Petit à petit, le récit bascule dans l’angoisse, au fur et à mesure que la personnalité des deux protagonistes se révèle. Timothée Le Boucher nous surprend comme il sait si bien le faire, en instaurant d’abord un climat de confiance, en nous montrant le passé de Pierre et en développant un réseau d’amitié encourageant autour de lui, pour mieux nous servir, a mi-parcours, une violence crue et faire plonger son récit dans l’horreur.
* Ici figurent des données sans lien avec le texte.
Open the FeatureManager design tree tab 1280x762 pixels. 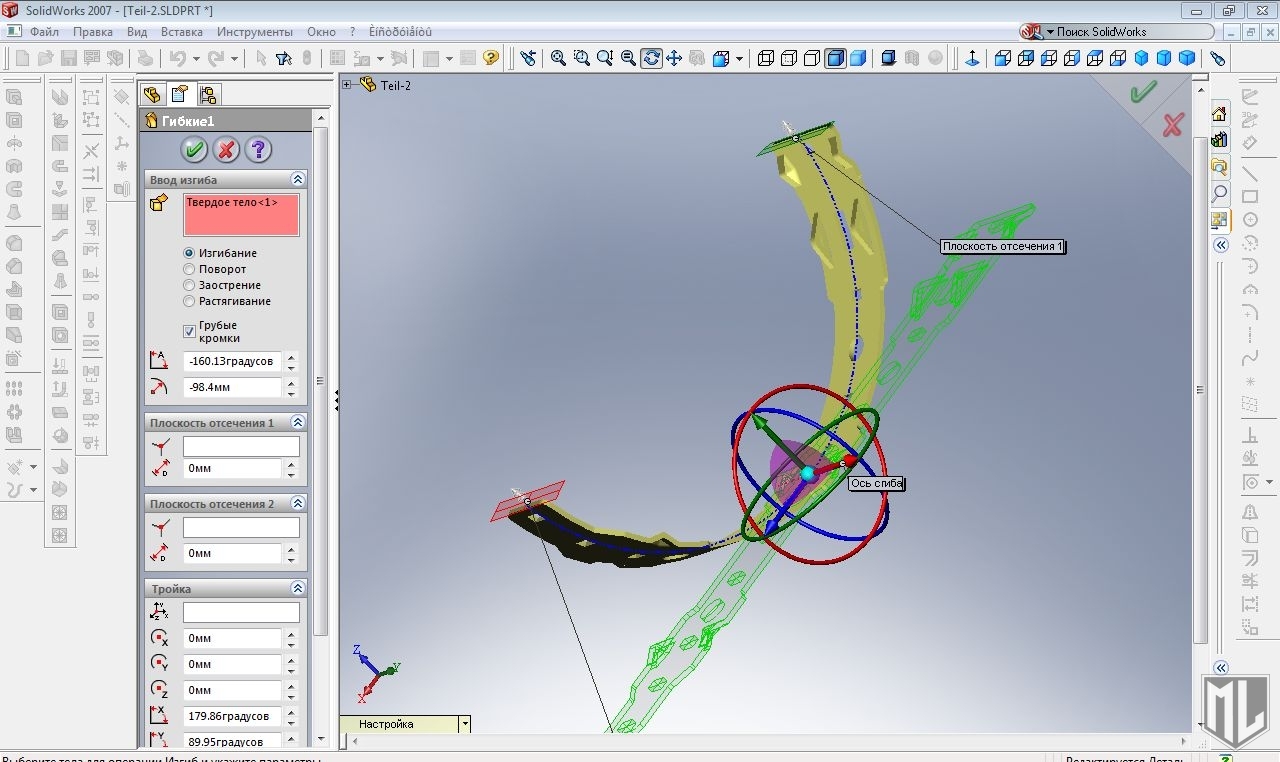152,95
Après ça, c’est un jeu du chat et de la souris ponctué de meurtres qui se lance, pour nous mener jusqu’à un final là aussi dans la droite ligne de l’auteur, qui ne sera pas sans rappeler celui de Ces jours qui disparaissent, et où l’on referme l’album en ayant toujours un doute sur l’identité réelle de l’assassin.

Mortel
Quand on voit la manière dont Timothé Le Boucher parvient à mettre en scène des plans quasiment cinématographiques, où le focus sur un détail devient une véritable métaphore, on est qu’à moitié surpris de savoir que Le Patient a été adapté au cinéma en 2022 par Christophe Charrier, dans une version qui prend néanmoins de grandes libertés avec le récit original. Les inspirations cinématographiques de cette bande dessinée sont d’ailleurs nombreuses : Dédales (de René Manzor, 2003), Fenêtre secrète (basé sur la nouvelle de Stephen King) ou encore The House That Jack Built (du controversé Lars von Trier).
Le Patient est aussi bourré de petits détails qui sont autant d’indices sur les messages qu’il cache et sur son dénouement, mais pour les découvrir il faudra sans doute le relire plusieurs fois. Enfin, bien que la violence y soit tout autant physique que psychologique, et si certaines scènes sont sanglantes, l’auteur joue plutôt sur ce qu’il ne montre pas ou qu’à demi pour nous faire frissonner. La mort n’est pas le pire, mais le processus qui y conduit, en revanche… Le malaise se dégage finalement plus de certains plans qui usent avec brio de jeux de lumière particulièrement réussis ou qui montrent les personnages dans toute leur vulnérabilité.

| Qu’est-ce qui fait un tueur ? Si la question a nourri le cinéma et la littérature pendant des décennies, Timothé Le Boucher en propose une version glaçante dans Le Patient. Nul doute que ce roman graphique continuera de hanter ses lecteurs longtemps après la dernière page. |
Album reçu dans le cadre d’un service presse.